Bloco de texto:
+ + + + +
Naquela terra, Grzegorz só não estranhava o frio. Ali, "fazia frio. Como na Polónia". E era um frio bom, “revigorante”, a lembrá-lo de casa de onde saíra porque queria que a sua vida não fosse apenas aquilo, a quinta da família que mal dava para sobreviver. Mas há um ano no País de Gales, a trabalhar num matadouro e a partilhar casa com 28 pessoas, imigrantes como ele, Grzegorz ia perdendo o jeito de olhar para a mulher, para o filho pequeno, e agora para o bebé que nascera. Parecia preso a uma condição de pobreza e de subserviência. Ou seja, a vida continuava difícil. Isso também não era estranho, mas, ao contrário daquele frio, não lhe trazia conforto algum. "É o mesmo frio do Norte da Europa", diz Cynan Jones, escritor, criador desta personagem entre o medo, o desespero e a esperança, alguém que vai sussurrando para si “se há uma oportunidade, há que aproveitá-la”.

Grzegorz existe entre sua memória das planícies rurais e a realidade actual de uma terra costeira junto da baía de Cardigan. “Grzegorz acreditara numa visão daquele país que afinal não existia. Enervava-o a monotonia dos edifícios, a fadiga que permeava toda aquela zona, as lojas pardacentas com letreiros avariados. Nada disso batia certo com o que ele imaginara. Havia algo em falta e isso inquietava-o, mas, estranhamente, não conseguia identificar o quê”, lê-se.
+ + + + +
Ações a realizar:
**1.** Reescreva em forma de lista o parágrafo do texto sobre Grzegorz que começa por "Naquela terra, Grzegorz só não estranhava o frio", conservando os factos principais.
**2.** Escreva, por favor, a continuação do texto sobre Grzegorz a partir da última frase apresentada.
+ + + + +
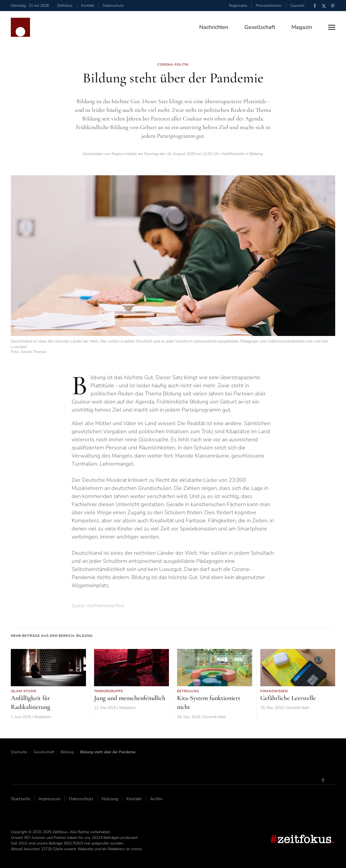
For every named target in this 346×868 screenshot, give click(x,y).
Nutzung (110, 799)
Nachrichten (214, 27)
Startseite (21, 799)
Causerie (297, 5)
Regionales (238, 5)
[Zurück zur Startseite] (20, 27)
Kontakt (88, 5)
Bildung (256, 154)
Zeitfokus (65, 5)
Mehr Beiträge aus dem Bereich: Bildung (52, 636)
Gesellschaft (260, 27)
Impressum (50, 799)
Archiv (156, 799)
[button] (331, 27)
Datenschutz (113, 5)
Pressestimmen (268, 5)
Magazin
+ + + + +
Respostas por tarefa:
**1.**
- Grzegorz não estranha o frio daquela terra, igual ao da Polónia, que acha revigorante e que o faz lembrar-se de casa.
- Saiu de casa porque não queria que a vida se resumisse à quinta da família, que mal dava para sobreviver.
- Está há um ano no País de Gales, trabalha num matadouro e partilha casa com 28 pessoas, imigrantes como ele.
- Vai perdendo o jeito de olhar para a mulher, para o filho pequeno e para o bebé que nasceu.
- Parece preso à pobreza e à subserviência, e a vida continua difícil, o que não lhe traz conforto algum.
- Cynan Jones, o escritor que criou a personagem, diz que é o mesmo frio do Norte da Europa.
- A personagem vive entre o medo, o desespero e a esperança e sussurra para si: "se há uma oportunidade, há que aproveitá-la".

**2.**
O polaco existe ali. Para Cynan Jones a geografia não só importa como é determinante no que escreve. "O lugar determina a história, determina as personagens. Não penso numa história sem o lugar. No fundo, é a paisagem que fornece a história", continua num princípio de conversa onde a primeira lição foi dizer bem o seu nome. 

Cynan lê-se Kénon, mais ou menos. Ele repete, prolongando um "é" que não vemos escrito. É um nome galês, como ele. E Grzegorz é um nome polaco que Cynan Jones não sabe como se pronuncia. Grzegorz existe a par de Holden, um pescador de uma pequena vila também de Cardigan, na costa Oeste de Gales, paisagem que domina e à qual pertence, embora partilhe com o polaco a claustrofobia de uma existência à partida condenada à margem de qualquer sucesso material. Holden – ou Hold, como é sempre chamado – assumiu como missão pessoal zelar pela mulher e o filho pequeno do melhor amigo.

Holdez e Gzergorz são as personagens centrais de Aquilo que Encontrei na Praia, o segundo romance de Cynan Jones, que conhece edição em Portugal sete anos após a original e num momento em que o galês se impõe como um dos jovens autores mais respeitados e inovadores, não apenas no seu país como no universo das letras britânicas.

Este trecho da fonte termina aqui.